[p. 1] Champrosay, ce 30 juin
Votre lettre est bien aimable, chère amie, et j’aurais bien dû vous prévenir pour vous demander de vos nouvelles et vous donner des miennes. J’ai été à Paris, mais pour diverses corvées, et n’ai pu, malgré mon désir, aller vous voir. Si vous étiez chez vous mercredi, c’est-à-dire après-demain, j’irais vous demander à dîner si vous le voulez bien. Je serai bien enchanté de trouver Eugène à qui je vous prie de faire à l’avance les plus affectueux compliments. J’ai toujours mené la même vie. J’ai ici très peu de connaissances et les plus agréables sont trop loin pour que j’aille les trouver. Je travaille beaucoup quoique le malaise que j’éprouve toujours au milieu de la journée vienne [p. 2] mettre obstacle à l’achèvement de quelques tableaux que j’ai la tâche d’achever pour un temps prochain et qui offrent beaucoup de difficultés1. J’avais formé pour la fin de l’été le projet d’un grand voyage du côté du Midi 2. L’appréhension de la chaleur me le fera retarder ; je voudrais bien dans tous les cas ne pas l’ajourner si longtemps que par paresse ou par impuissance je renonce à le faire.

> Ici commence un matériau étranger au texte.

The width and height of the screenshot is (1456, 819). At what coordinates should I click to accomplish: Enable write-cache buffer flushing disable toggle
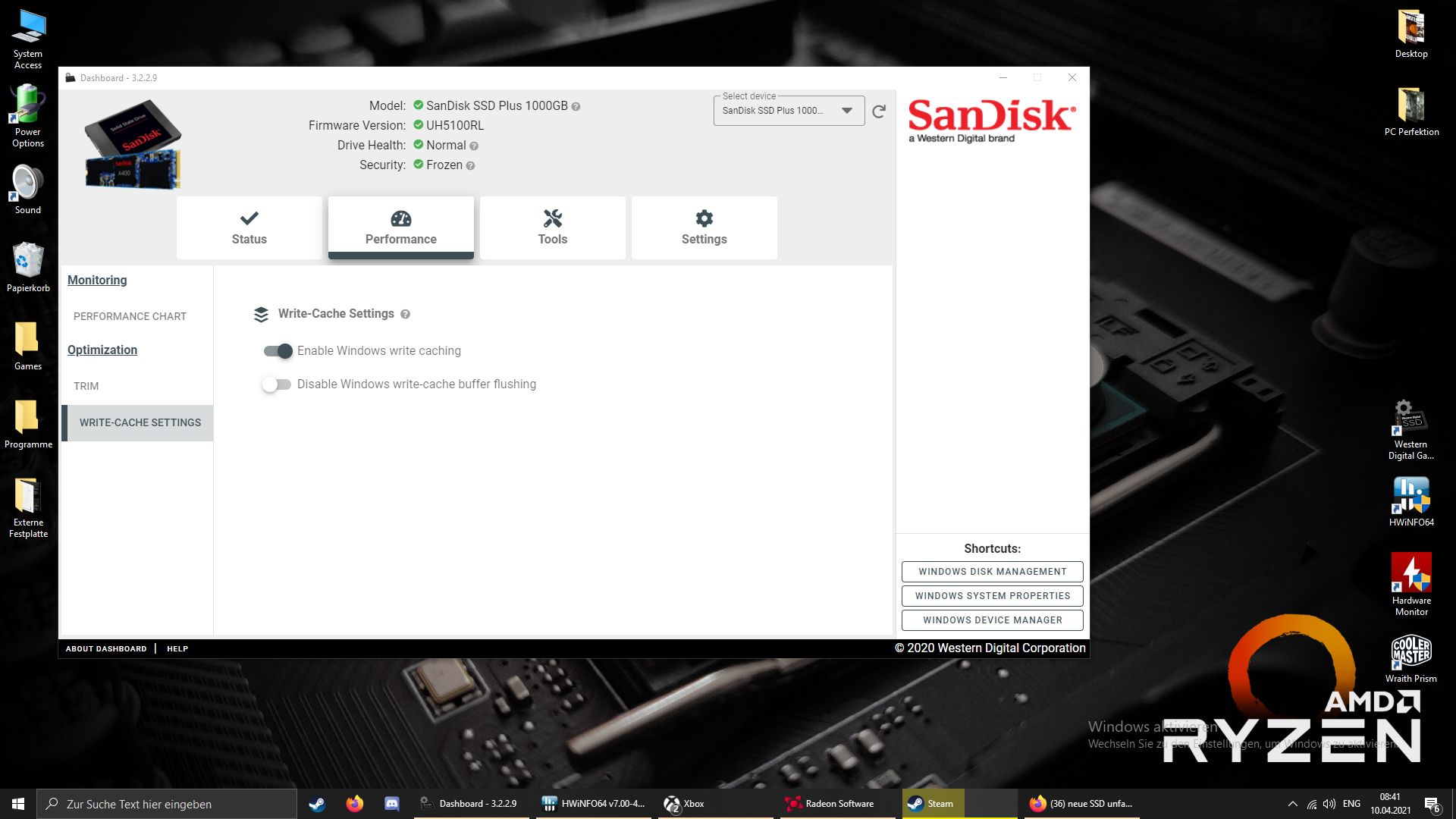pyautogui.click(x=277, y=384)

Je vous conterai tout cela. Je ne m’amuse pas à tous les instants du jour, mais qui est-ce qui s’amuse toujours ? Vous connaissez d’ailleurs mon penchant pour la campagne. Elle me tient lieu de bien des divertissements ; on y respire du moins avec une véritable volupté, ce qu’on ne trouve guère [p. 3] dans les spectacles ou dans les rues de Paris. Depuis toutes ces transformations qui nous font ressembler à toutes les villes de l’Europe, je ne reconnais plus mon Paris et il me déplaît autant que je l’aimais autrefois3.
Je me fais une vraie fête de passer avec vous quelques instants et vous envoie mes tendresses les plus vraies en attendant.